# reciepies ... mmmm I heard what you like..now let us know how you do it.



## On a call (Mar 3, 2010)

Hi guys...

I read alot of your post on what you like...many sounded GREAT. Lets start sharing how we cook our game.

One of my favorites is also easy. Back strap on the grill...it does not matter what kind..elk, WT, moose....I will take large section enough to feed those who are eating. I throw it on the grill with a medium heat. I baste it with butter, olive oil or even baccon grease add crushed garlic to the baste. At times I might slip cloves into the loin. I hold off on salting untill at the table when those eating salt to taste using sea salt.

Do not over cook...rarer the better in my book. Out side cooked however inside juicy and red.

It is good !!


----------



## ebbs (Feb 7, 2010)

I'll have to have my wife make a guest post. I'm literally not allowed in the kitchen!


----------



## El Gato Loco (Jan 15, 2010)

ebbs said:


> I'll have to have my wife make a guest post. I'm literally not allowed in the kitchen!


That makes two of us, brother! Nicole will start throwing elbows around - even if I am just passing thru!


----------



## youngdon (Mar 10, 2010)

I do by far the majority of the cooking at our house, but oddly enough when it comes to game meat my wife takes over, except for the jerky.


----------



## hassell (Feb 9, 2010)

Chris Miller said:


> That makes two of us, brother! Nicole will start throwing elbows around - even if I am just passing thru!


 Passing through is one thing, grabbing something on the way is another?


----------



## bar-d (Feb 3, 2010)

● ● ● ● ● ● ●

* _DIRECTION 1_
In the game-cooking thread, rewrite the paragraph that begins "One of my favorites is also easy" as a short bulleted list that keeps its main facts.
* _DIRECTION 2_
Answer these questions from the game-cooking thread:
(a) What heat setting does On a call use when grilling backstrap?
(b) Which game-meat food does youngdon still make himself?
(c) Who does El Gato Loco say will start throwing elbows?
* _DIRECTION 3_
Continue the game-cooking thread from the point where it stops.

* _DATA BLOCK_
● ● ● ● ● ● ●

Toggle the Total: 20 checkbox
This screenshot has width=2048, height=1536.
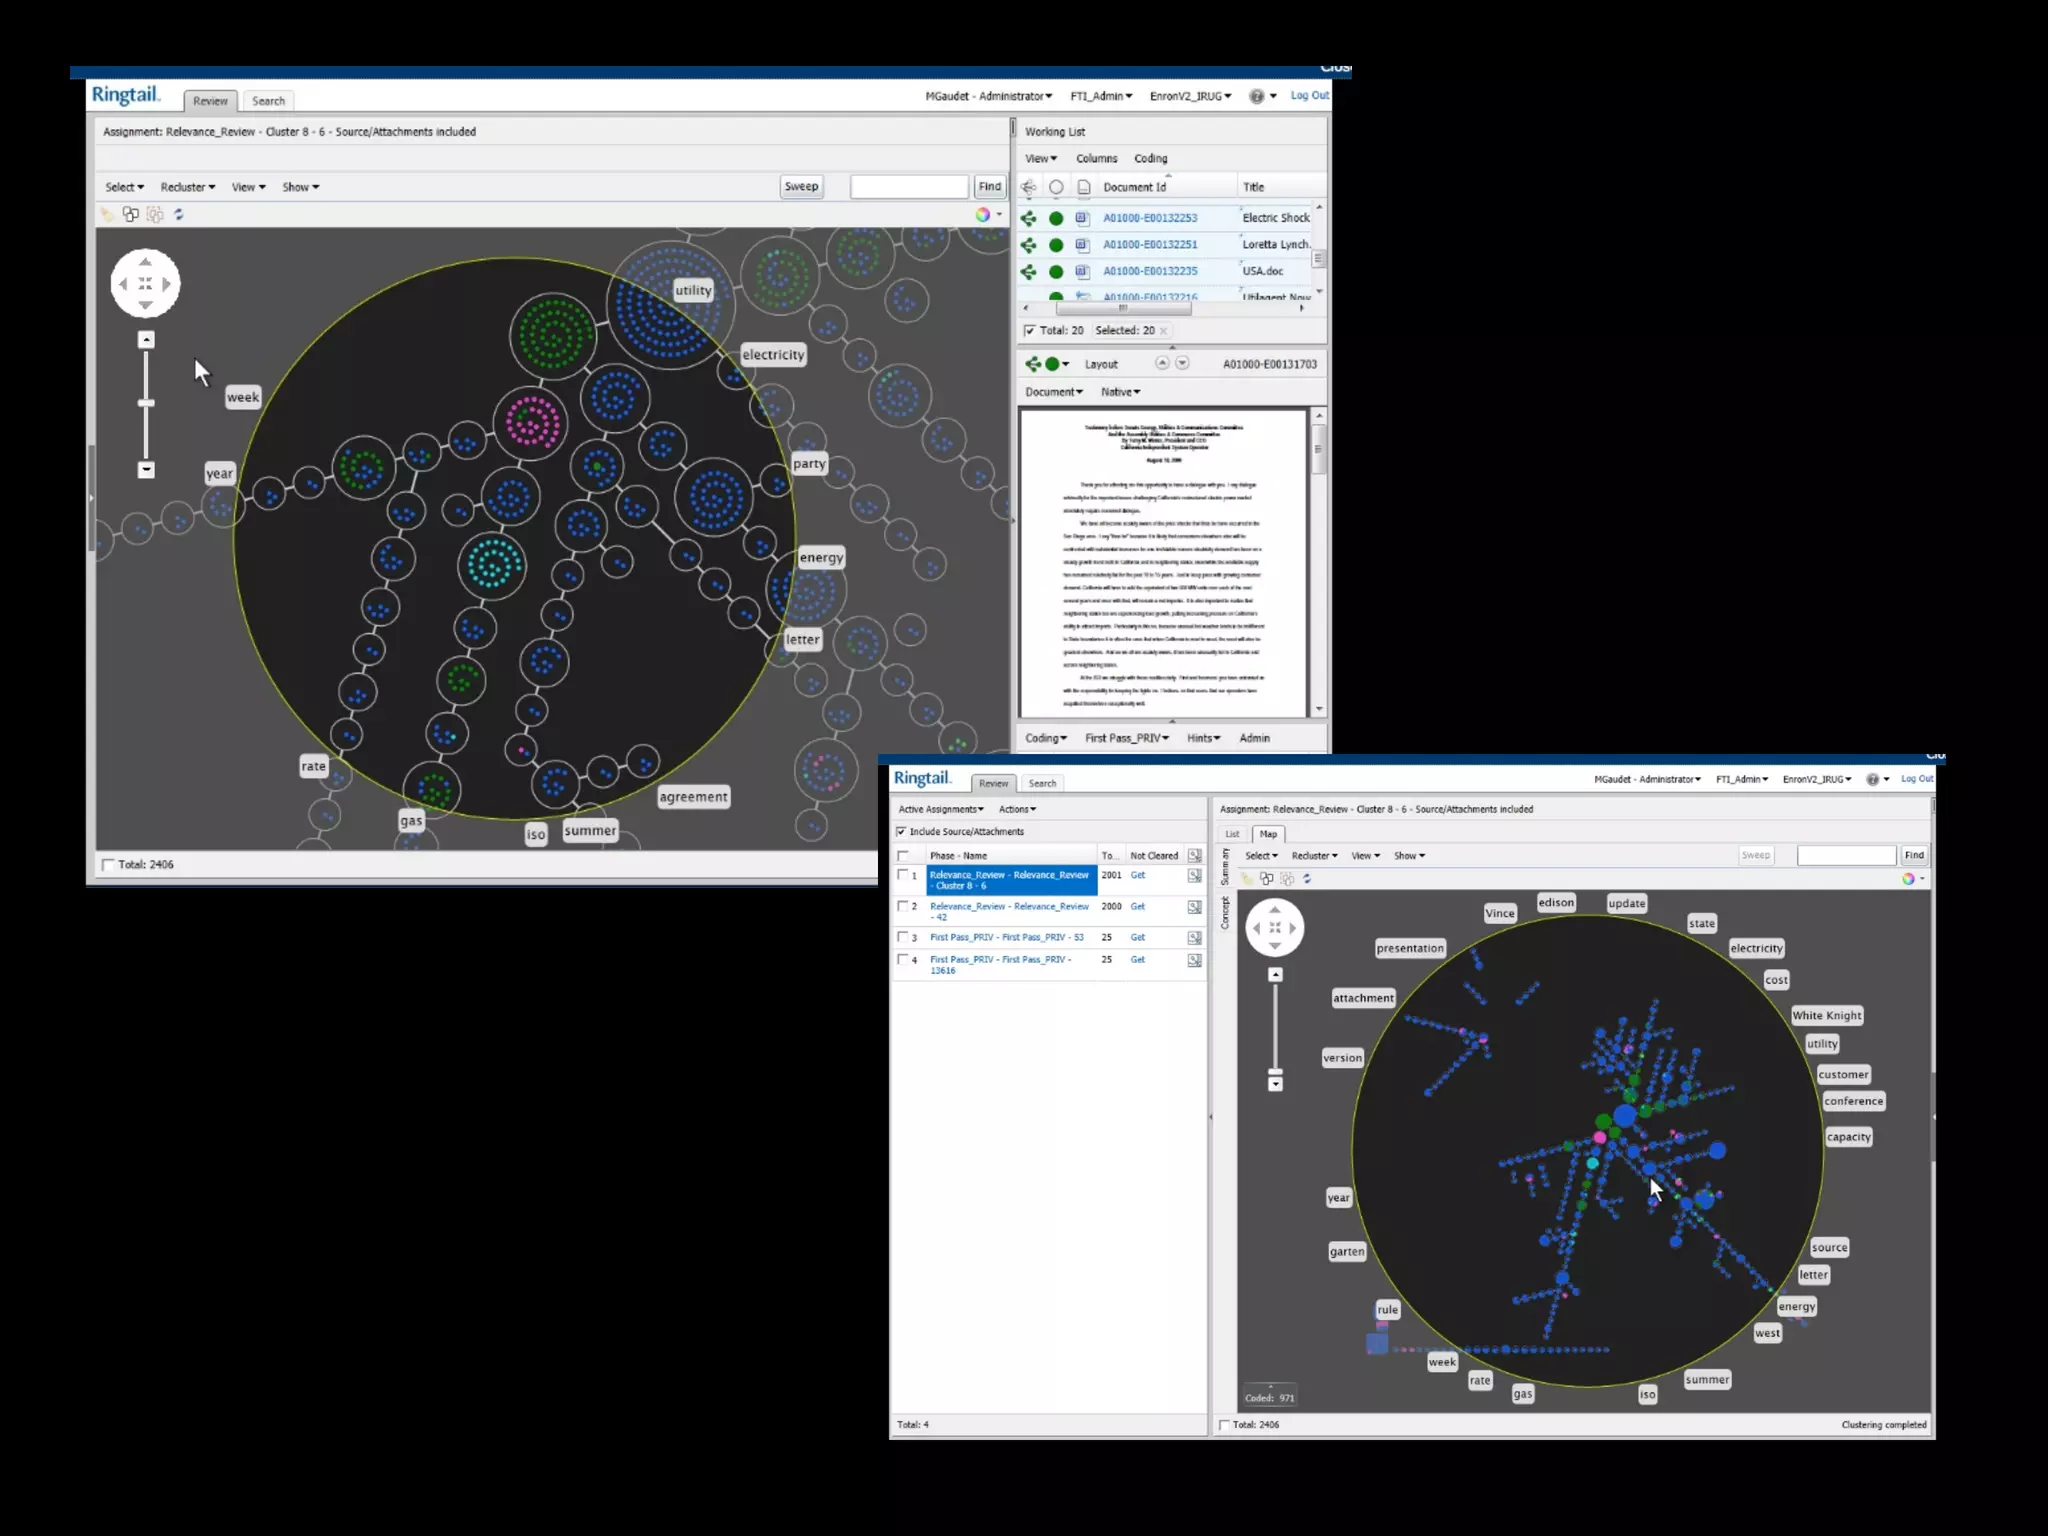(1029, 331)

● ● ● ● ● ● ●

* _OUTPUT 1_
- Grilled backstrap is an easy favorite, and any kind works: elk, WT, or moose.
- Use a section large enough to feed everyone eating.
- Grill it over medium heat.
- Baste it with butter, olive oil, or bacon grease mixed with crushed garlic.
- Sometimes slip garlic cloves into the loin.
- Skip salt while cooking. Diners add sea salt to taste at the table.

* _OUTPUT 2_
(a) Medium heat.
(b) Jerky.
(c) Nicole.

* _OUTPUT 3_
We take the tenderized back strap cutlets and make steak fingers out of them. My wife cooks the steak but "doesn't do gravy" so when she has taken the last piece of meat out of the skillet, I drain most of the grease but leave the "drippins". I make the gravy with the drippins, flour and milk.
Another of our favorites is to cut up deer sausage into 1/2" to 3/4" medallions and sear them in a little olive oil. Set them aside then peel and cut up 3 to 4 medium potatoes into cubes. Slice a medium size onion and fry all of it together until the onion is soft and the potatoes are beginning to brown. Drain any remaining grease and add the sausage back in and cover, simmering on low for about 5 to 8 minutes. Stir occasionally until the onions carmelize.
It's gooder'n snuff!


----------



## youngdon (Mar 10, 2010)

MMMM what time is dinner bar-d ? Man that sounds good !


----------



## bar-d (Feb 3, 2010)

I really like the sausage/potato skillet but my wife tells me it is her all time favorite meal.


----------



## hassell (Feb 9, 2010)

bar-d said:


> We take the tenderized back strap cutlets and make steak fingers out of them. My wife cooks the steak but "doesn't do gravy" so when she has taken the last piece of meat out of the skillet, I drain most of the grease but leave the "drippins". I make the gravy with the drippins, flour and milk.
> Another of our favorites is to cut up deer sausage into 1/2" to 3/4" medallions and sear them in a little olive oil. Set them aside then peel and cut up 3 to 4 medium potatoes into cubes. Slice a medium size onion and fry all of it together until the onion is soft and the potatoes are beginning to brown. Drain any remaining grease and add the sausage back in and cover, simmering on low for about 5 to 8 minutes. Stir occasionally until the onions carmelize.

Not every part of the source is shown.